Required action: Given the entries below, would you transcribe exactly the lines starting at the one with "Screen dimensions: 1568x418" and ending at the one with "Mesa's large final", both kept, pictures omitted, nothing extra?

** Data provided follows **

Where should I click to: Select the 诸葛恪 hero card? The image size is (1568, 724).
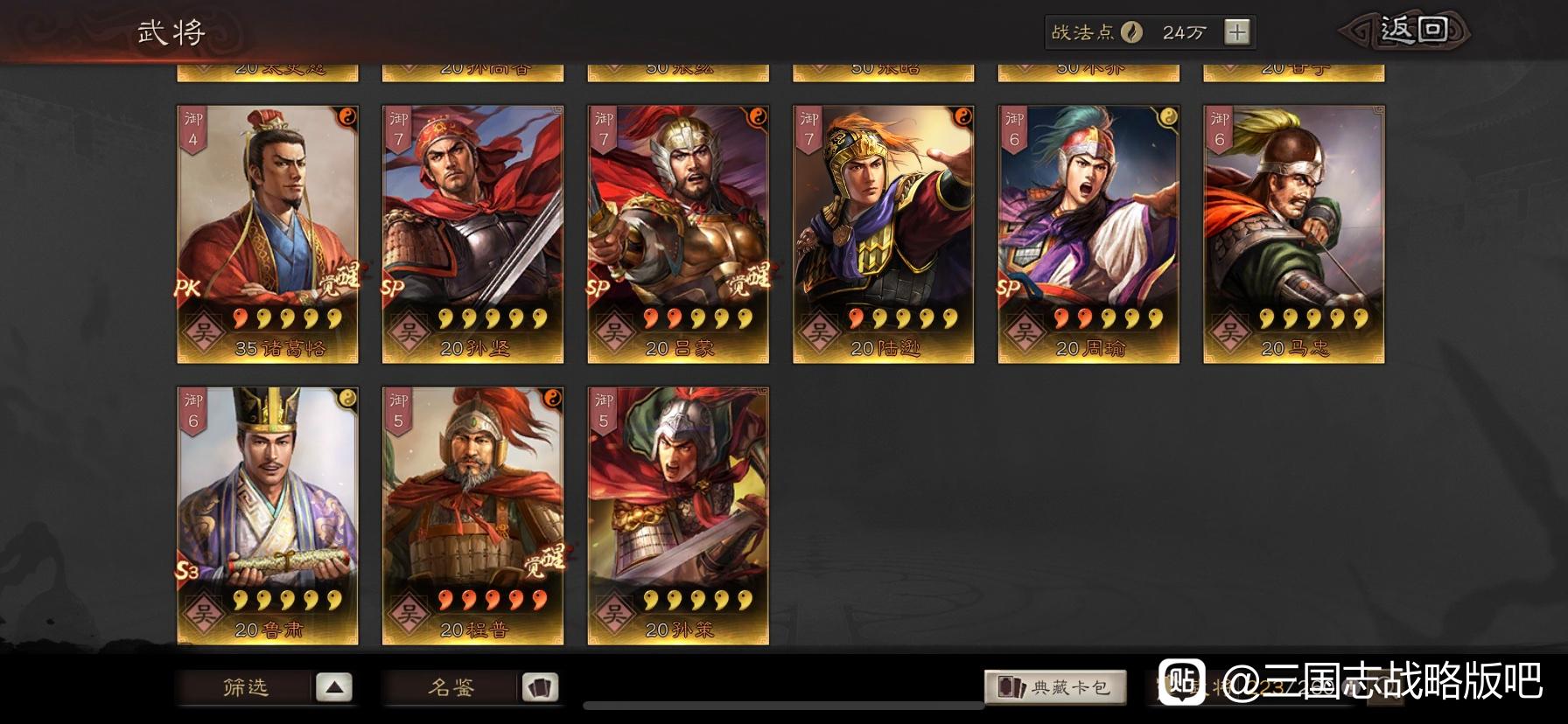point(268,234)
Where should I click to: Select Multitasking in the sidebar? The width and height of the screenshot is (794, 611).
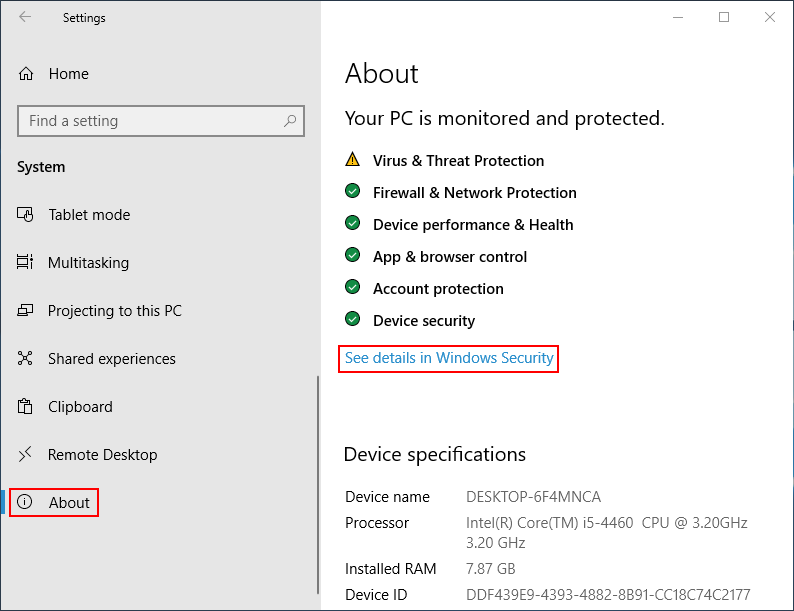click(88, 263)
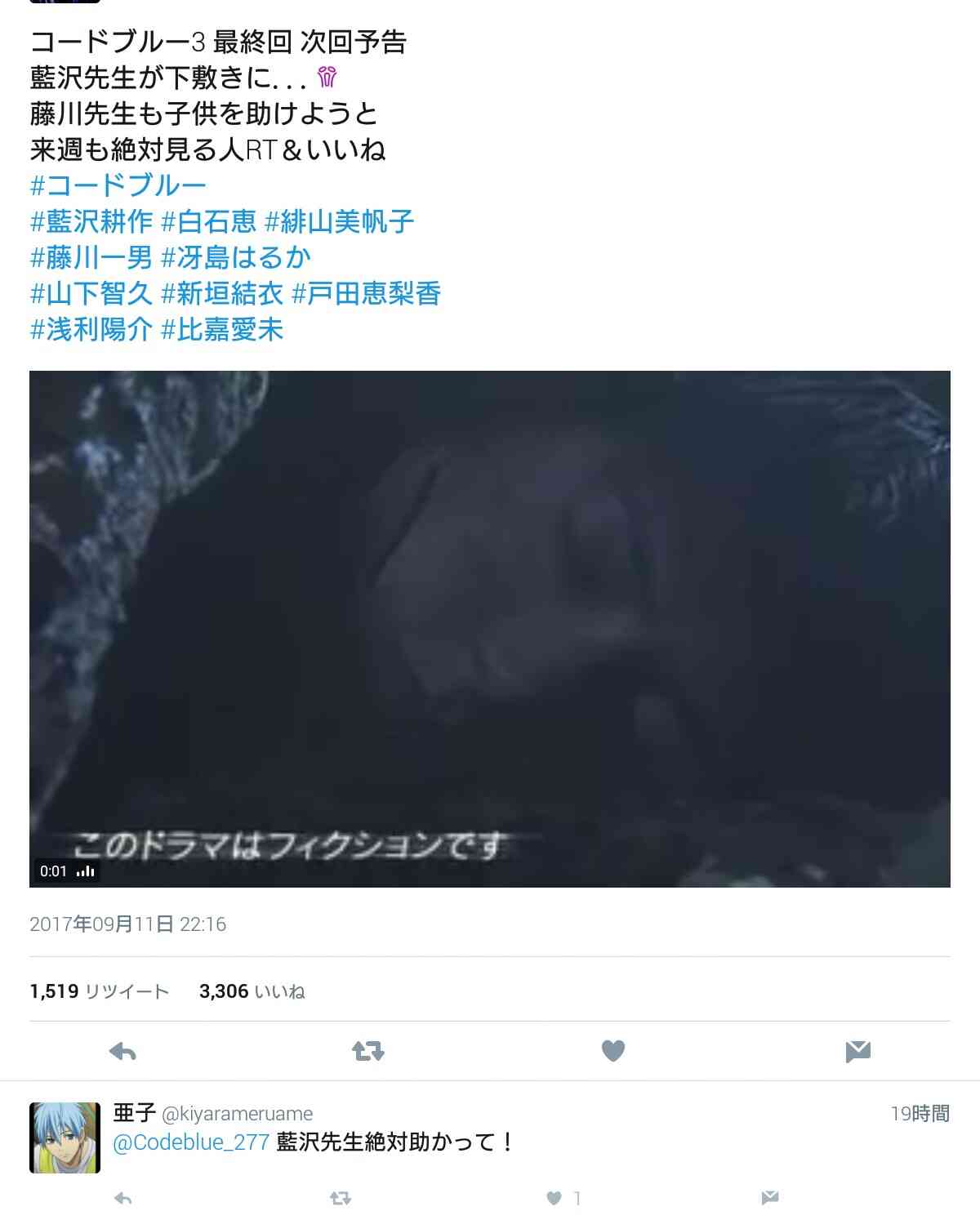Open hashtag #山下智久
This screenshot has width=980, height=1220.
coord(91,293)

** End of Data provided **
** Data provided follows **

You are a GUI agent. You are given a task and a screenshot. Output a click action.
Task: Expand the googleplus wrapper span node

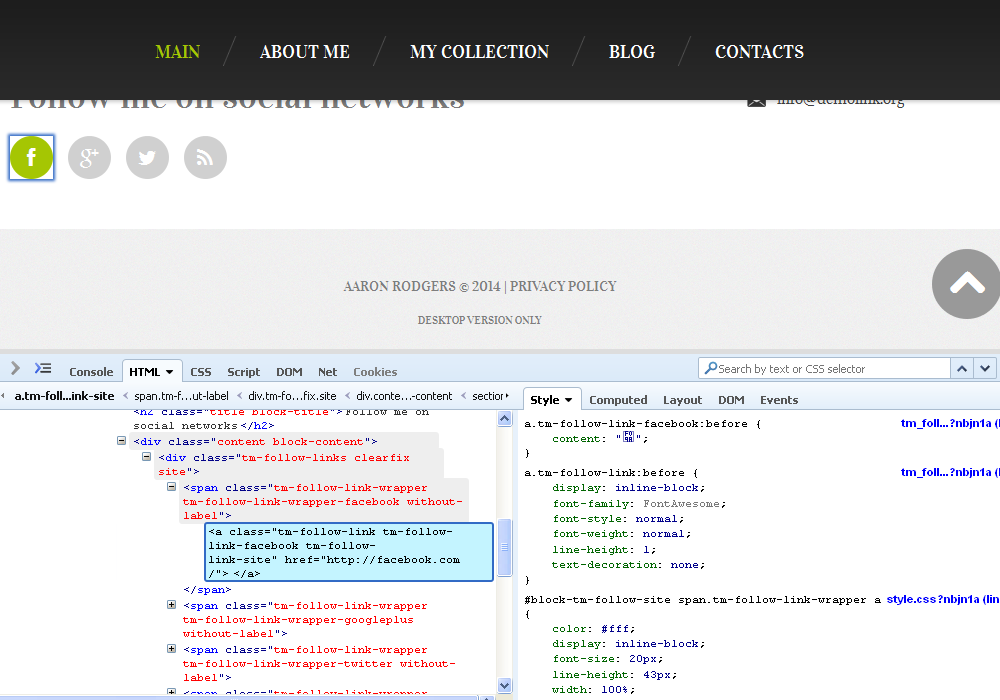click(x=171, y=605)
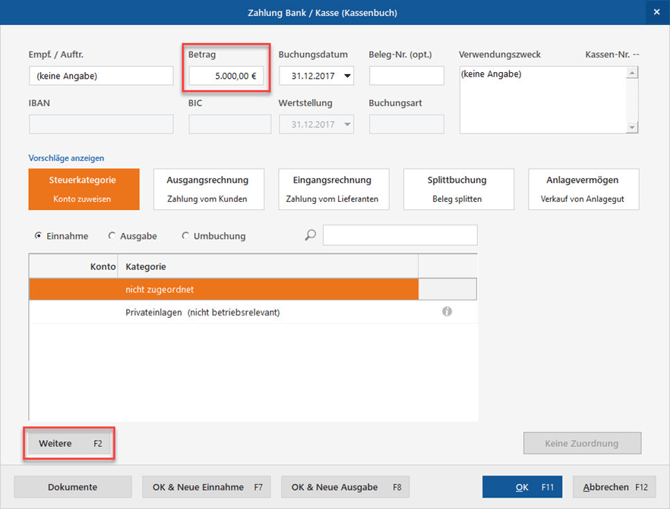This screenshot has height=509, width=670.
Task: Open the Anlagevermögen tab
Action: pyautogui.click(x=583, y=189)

** End of Data provided **
** Data provided follows **

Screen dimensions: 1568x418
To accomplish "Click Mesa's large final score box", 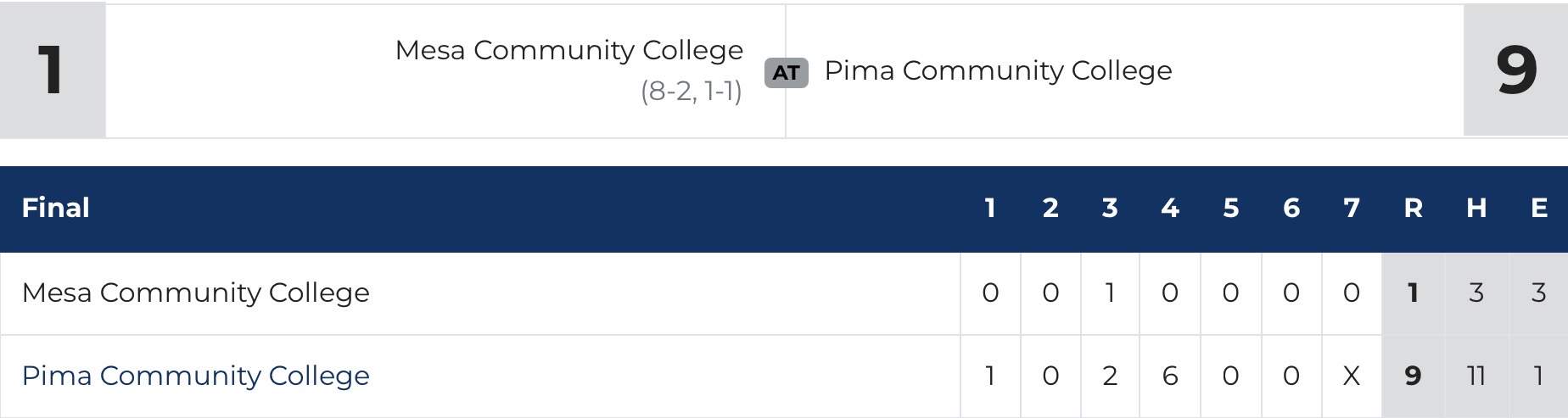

** End of Data provided **

Task answer:
Screen dimensions: 1568x418
To accomplish "Click Mesa's large final score box", 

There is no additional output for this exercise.